San Vinċenz Direct Order – might be dicussed at PAC

Partit Nazzjonalista MP Beppe Fenech Adami told Newsbook.com.mt that he does not rule out that “the direct order worth hundreds of millions for an extension at San Vinċenz” will be discussed within the Public Accounts Committee (PAC) of which he is the Chairperson.

Fenech Adami further explained that the Partit Nazzjonalista (PN) has already voiced its worries over the way that the San Vinċenz direct order had been handled. “yet again another example of poor governance lack of transparency and unaccountabiklity from a Government lead by Joseph Muscat”.  He also said that the PN  will persist on getting an explanation of what has happened.

In conclusion Fenech Adami said that “the PN does not exclude that this item will get picked for dicussion at the PAC when the time is right”.

On Sunday Partit Nazzjonalista leader Adrian Delia also criticised the handling of this situation and accused the Government of abusing the system.

The PN is also stressing the fact that the categorical denial from Government Authorities of the direct order is contradicting the publication of the approved same direct order on the Government Gazzette of July 20, 2018.

Country run like a fiefdom – Times of Malta

Today’s editorial of the Times of Malta was very critical of the Government’s decision to give a direct order of €274 million to James Caterers and a subsidiary of Seabank Group saying that Malta was being run as a fiefdom.
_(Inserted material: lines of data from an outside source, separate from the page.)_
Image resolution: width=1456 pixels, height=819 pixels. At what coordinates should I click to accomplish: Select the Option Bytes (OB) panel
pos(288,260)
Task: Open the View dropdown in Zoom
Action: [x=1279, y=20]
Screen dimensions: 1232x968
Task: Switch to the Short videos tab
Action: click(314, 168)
It described the Government decision as an example of a thwarted view of the common good.

In the editorial opinion of Times of Malta’s Labour’s policies are run “to the benefit of economic statistics but not so much of the environment or the lower-scale wage earners.”

The Times of Malta concluded its editorial stating that “It is unacceptable that the Finance Minister, responsible for the country’s purse, claims ignorance about some-thing he should have known, if not approved as well. Public-private partnerships have clearly opened the door to uncomfortable arrangements. They require regulation and, above all, openness. Problem is, the country’s bursar is evidently not on top of things.”